───── SUPPLIED DATA ─────

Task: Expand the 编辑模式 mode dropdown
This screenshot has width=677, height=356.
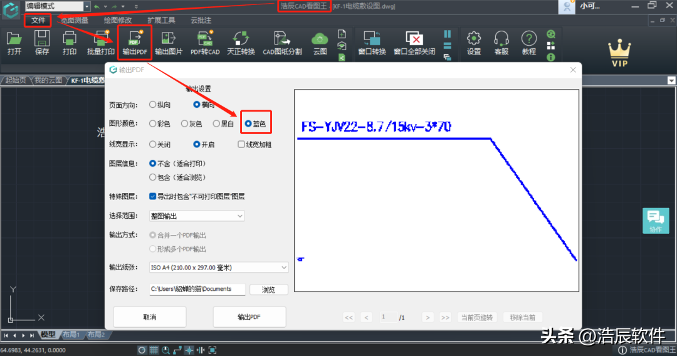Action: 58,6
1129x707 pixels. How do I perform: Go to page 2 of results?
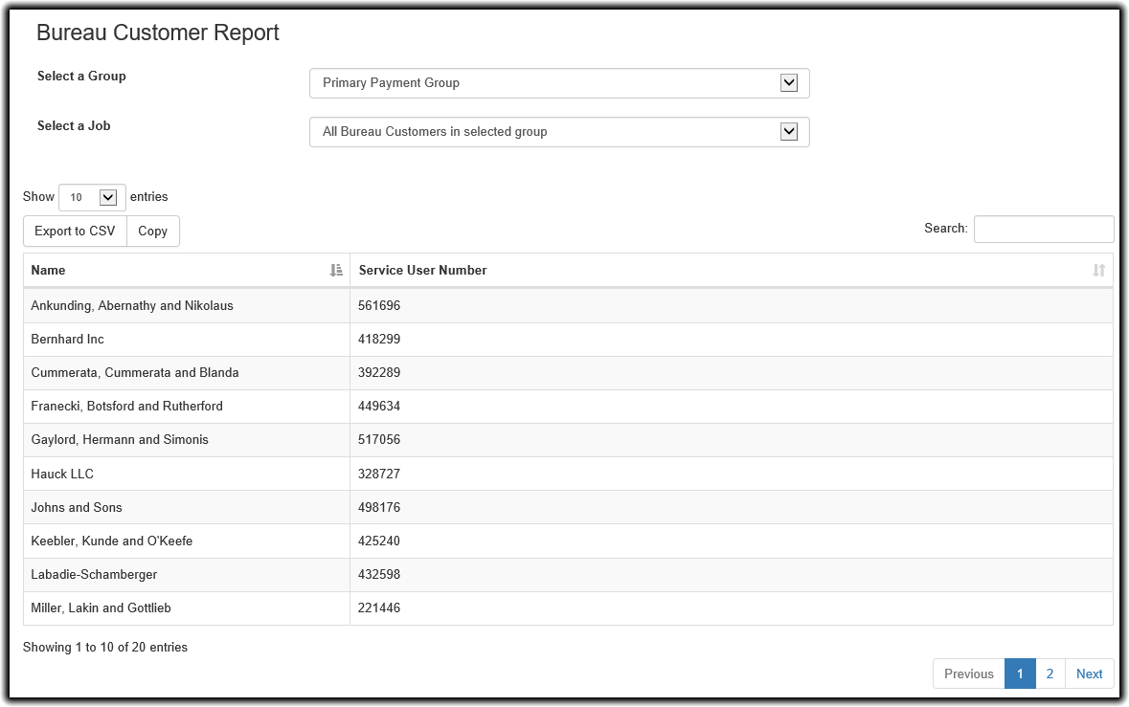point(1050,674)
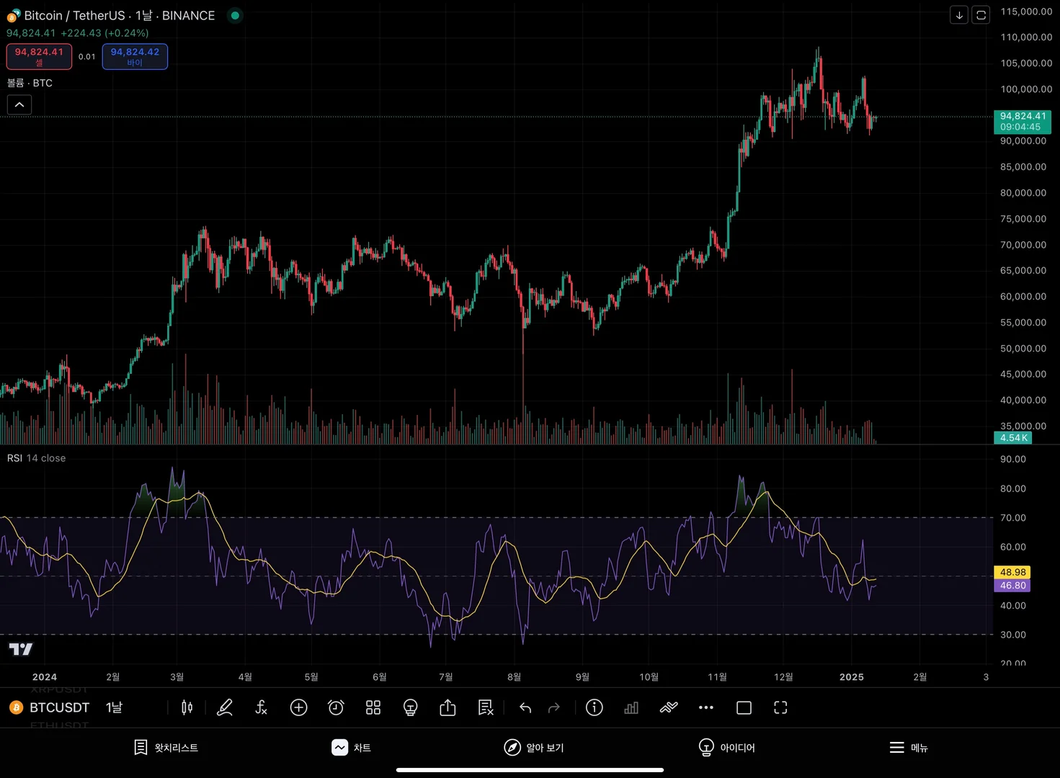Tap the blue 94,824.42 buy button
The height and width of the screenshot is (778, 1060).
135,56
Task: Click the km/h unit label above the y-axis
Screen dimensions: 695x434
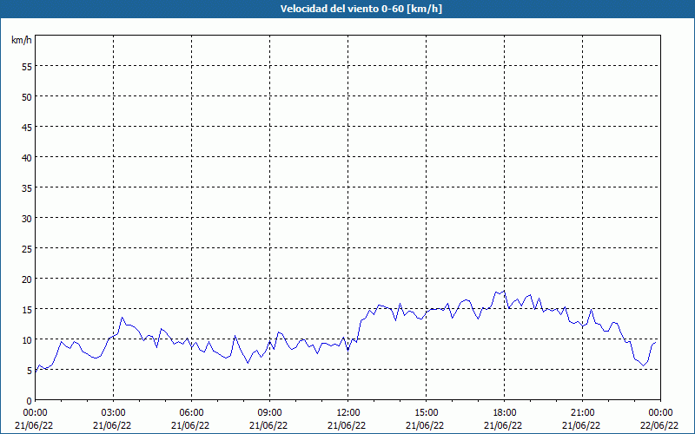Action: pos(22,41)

─────
───── SUPPLIED DATA ─────

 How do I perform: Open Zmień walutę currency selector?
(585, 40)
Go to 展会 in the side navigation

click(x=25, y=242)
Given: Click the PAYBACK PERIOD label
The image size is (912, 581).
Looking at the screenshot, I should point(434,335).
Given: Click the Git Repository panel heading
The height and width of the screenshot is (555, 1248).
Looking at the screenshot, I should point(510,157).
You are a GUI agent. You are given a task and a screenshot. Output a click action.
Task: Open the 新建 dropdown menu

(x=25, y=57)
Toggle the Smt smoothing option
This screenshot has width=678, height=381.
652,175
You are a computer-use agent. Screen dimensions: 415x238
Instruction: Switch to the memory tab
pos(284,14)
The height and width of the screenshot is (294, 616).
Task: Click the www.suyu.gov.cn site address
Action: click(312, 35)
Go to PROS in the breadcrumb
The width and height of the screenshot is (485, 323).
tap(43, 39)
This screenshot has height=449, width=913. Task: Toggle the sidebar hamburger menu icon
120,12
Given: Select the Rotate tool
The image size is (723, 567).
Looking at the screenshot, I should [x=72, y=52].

─────

= WORK REQUIRED =
Precisely the lines between those holding "The image size is (912, 581)." and "You are a computer-use", inclusive, are to be reproduced from the listing above, with nothing added.

= FINISHED EXERCISE =
The image size is (912, 581).
Looking at the screenshot, I should point(434,335).
Given: Click the Git Repository panel heading
The height and width of the screenshot is (555, 1248).
Looking at the screenshot, I should point(510,157).
You are a GUI agent. You are given a task and a screenshot. Output a click action.
Task: Open the 新建 dropdown menu

(x=25, y=57)
Toggle the Smt smoothing option
This screenshot has width=678, height=381.
652,175
You are a computer-use agent. Screen dimensions: 415x238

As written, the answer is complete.